12 weeks is still very young it takes some dogs longer than others mine was still doing it at 20 weeks. he still does it now sometimes at 10 months though he does stop when I tell him no. I woudn't worry about it too much at the moment. Of all the tips I find kisses the best - he is always happy to change from bites to kisses. Good luck x


----------



## lgnutah (Feb 26, 2007)

First I taught Brooks the word "kiss" (use it when he licks you) and make sure he knows to lick you when you say kiss. 
Then when he would start to do the biting, say "kiss". It worked like a charm for us.


----------



## americangolden (Aug 11, 2008)

Thanks everyone, if anyone has anything else to add feel free too thanks again!


----------



## mygarnetboy (Nov 3, 2008)

I agree w/the kiss and substituting a toy tips--I still use those w/Sherman when he gets wound up. He's six months old now and it still occasionally happens...

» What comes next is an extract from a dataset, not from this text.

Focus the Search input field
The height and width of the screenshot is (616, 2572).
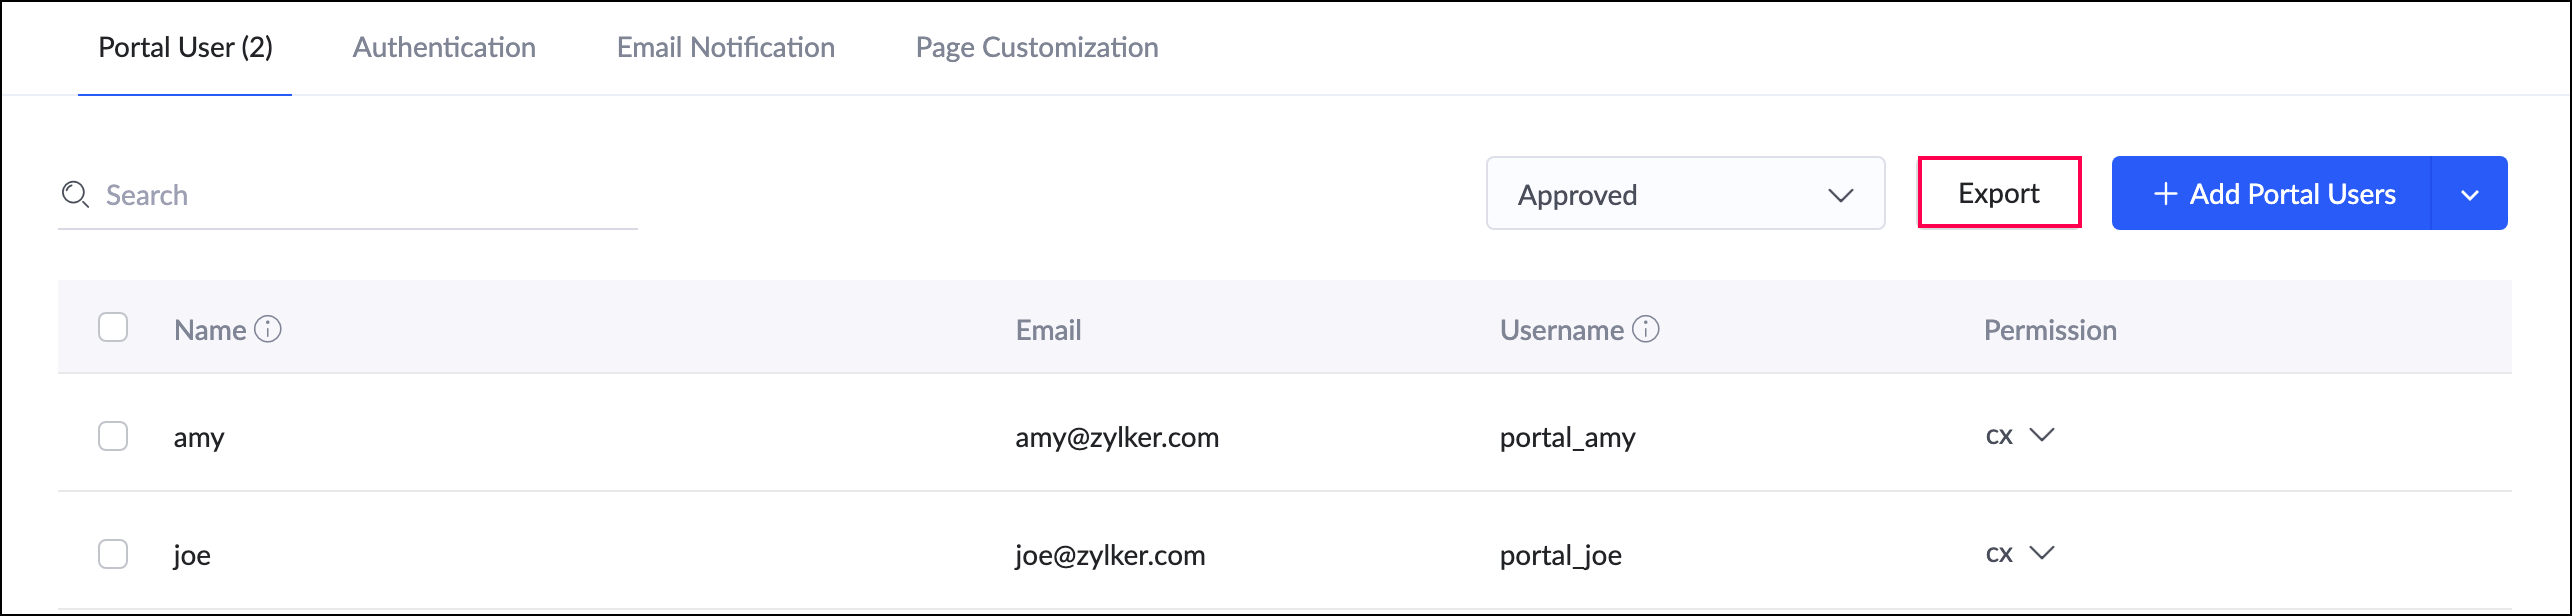[x=360, y=195]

I find that if he gets too wound up and out of control, putting him in his crate for a nap diffuses things as well. Many on here have compared out of control pups to toddlers needing a nap and I think that is pretty accurate.


----------



## skylielover (Sep 27, 2008)

Skylie is 15 weeks today, and still bites and pulls at my clothes. I have marks all over my hands from her biting. It just takes time and consistency. She was worse from 9-13 weeks, so I know she is getting better. I just say no and distract her by giving a toy. If the toy doesn't work, I try petting her somewhere that she likes, like her tummy lol. I just try and calm her down. Sometime when she is just too bad and acting crazy, I will put her in the kitchen for a time out (I have a baby gate installed for her) . 

My husband holds her snout and says no when she starts biting him.

Hope this helps, Good luck, it will get better


----------